8 ways to respond to that “work emergency”:

  1. Take a deep breath. You might not get to everything. That sucks, but that’s reality. Got it? Keep breathing. You’re no good to anyone if you’re hyperventilating. 
  2. Prioritize your list. We know everything feels like it needs to get done right this second, but if you slow down and look, that might not actually be true. What can you possibly move to a different day? Can anything go to next week? On really crazy days, we prioritize by the hour. What needs to be done before noon? Delete everything else from the morning list. 
  3. Phone a friend. Who on your team can jump in? Call them. Right now. You do not need to be a hero, and being a hero will destroy you. You do not need to shoulder the entirety of a stressful situation on your own. This is why coworkers exist. This is why we build great teams. 
  4. Set expectations. Are you really not going to make a deadline? Tell someone. Yes, this conversation is not going to be fun, but better to establish an honest reality than have your stakeholders assuming one thing and experiencing another. 
  5. Eat snacks. We are firm believers that 85% of life’s challenges get better after a nap and a snack. If you have the ability to power nap for 20 minutes, do that. If not, at the very least, eat something. 
  6. Ruthlessly eliminate unnecessary tasks.

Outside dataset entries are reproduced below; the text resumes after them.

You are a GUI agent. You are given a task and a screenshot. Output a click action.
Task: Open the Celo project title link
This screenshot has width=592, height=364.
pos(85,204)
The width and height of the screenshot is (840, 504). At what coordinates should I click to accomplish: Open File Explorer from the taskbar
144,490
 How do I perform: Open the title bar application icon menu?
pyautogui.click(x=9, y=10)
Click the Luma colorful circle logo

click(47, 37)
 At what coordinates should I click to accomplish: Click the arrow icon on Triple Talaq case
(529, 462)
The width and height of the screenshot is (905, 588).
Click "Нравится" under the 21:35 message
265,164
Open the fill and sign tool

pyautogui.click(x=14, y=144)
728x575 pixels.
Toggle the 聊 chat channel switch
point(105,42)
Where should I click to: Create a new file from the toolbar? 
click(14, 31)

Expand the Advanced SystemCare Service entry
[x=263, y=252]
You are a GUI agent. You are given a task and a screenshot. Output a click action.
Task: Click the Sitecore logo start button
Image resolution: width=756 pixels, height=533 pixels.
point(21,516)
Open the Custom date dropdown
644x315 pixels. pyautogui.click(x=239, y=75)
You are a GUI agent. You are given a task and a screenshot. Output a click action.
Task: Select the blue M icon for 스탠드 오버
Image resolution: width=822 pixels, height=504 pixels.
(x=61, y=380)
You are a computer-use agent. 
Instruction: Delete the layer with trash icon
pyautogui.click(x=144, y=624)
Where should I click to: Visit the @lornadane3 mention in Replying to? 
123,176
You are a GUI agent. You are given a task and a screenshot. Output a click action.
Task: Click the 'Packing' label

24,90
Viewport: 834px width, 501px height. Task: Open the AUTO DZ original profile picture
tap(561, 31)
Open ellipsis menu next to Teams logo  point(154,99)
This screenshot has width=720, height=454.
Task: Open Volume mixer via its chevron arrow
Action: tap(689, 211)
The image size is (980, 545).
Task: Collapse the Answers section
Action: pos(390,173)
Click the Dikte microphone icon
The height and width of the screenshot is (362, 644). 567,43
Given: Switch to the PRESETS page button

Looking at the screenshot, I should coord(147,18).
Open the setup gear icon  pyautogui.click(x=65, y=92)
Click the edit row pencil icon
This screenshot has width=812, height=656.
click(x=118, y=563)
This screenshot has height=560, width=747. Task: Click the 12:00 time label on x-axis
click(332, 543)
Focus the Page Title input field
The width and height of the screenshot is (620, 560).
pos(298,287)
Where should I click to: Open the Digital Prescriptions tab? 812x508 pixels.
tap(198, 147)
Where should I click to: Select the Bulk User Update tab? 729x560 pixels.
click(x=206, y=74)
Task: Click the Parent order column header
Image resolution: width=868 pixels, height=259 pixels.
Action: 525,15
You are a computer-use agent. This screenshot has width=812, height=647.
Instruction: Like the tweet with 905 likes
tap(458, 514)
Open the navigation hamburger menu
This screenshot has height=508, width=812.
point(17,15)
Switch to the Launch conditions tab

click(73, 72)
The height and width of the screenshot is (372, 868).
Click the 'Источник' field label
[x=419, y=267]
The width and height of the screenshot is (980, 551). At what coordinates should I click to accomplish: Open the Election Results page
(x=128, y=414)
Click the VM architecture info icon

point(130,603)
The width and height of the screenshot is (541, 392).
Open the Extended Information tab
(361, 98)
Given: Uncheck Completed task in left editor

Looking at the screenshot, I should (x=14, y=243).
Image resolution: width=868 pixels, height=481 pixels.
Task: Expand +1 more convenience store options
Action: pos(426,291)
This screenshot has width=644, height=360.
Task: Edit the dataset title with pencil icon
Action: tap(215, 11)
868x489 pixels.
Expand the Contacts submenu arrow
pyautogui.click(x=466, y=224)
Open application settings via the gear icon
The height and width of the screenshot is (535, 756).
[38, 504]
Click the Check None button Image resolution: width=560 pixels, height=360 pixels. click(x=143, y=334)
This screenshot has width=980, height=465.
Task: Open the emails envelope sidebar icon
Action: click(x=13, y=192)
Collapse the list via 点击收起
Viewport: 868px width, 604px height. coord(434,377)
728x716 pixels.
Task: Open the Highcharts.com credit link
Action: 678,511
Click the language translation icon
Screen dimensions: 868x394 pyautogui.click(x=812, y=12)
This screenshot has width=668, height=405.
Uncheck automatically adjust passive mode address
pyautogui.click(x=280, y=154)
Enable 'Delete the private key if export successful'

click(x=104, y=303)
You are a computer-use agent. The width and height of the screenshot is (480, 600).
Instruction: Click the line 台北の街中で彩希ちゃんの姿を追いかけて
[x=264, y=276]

One of our team members used to produce a major conference for a client every year, and in the two weeks leading up to the event, she put a hard-core screening system on her email and phone. If you were not a direct vendor for the event, she sent you to voicemail and didn’t call you back until the event was over. Brutal. But effective. Did people get annoyed? Sure. But the priority was the priority, and everything else was…not. 
  7. Take dance breaks. Our brains are not designed to focus all day long. In fact, our brains cannot focus all day long. Research shows that it is WAY more effective to work in spurts punctuated by true breaks than it is to “power through.” So take breaks. Blast some music. Dance. Then get back to it. 
  8. When you hit your breaking point, stop. Listen. You matter so much more than your work. Do not let a project (even a very important project) hurt you. If you are getting sick, stop. If you cannot keep your eyes open, stop. If you feel like your mental health is teetering toward precarious places, stop. It’s not worth it. You are. Protect yourself. Be your own fiercest advocate. 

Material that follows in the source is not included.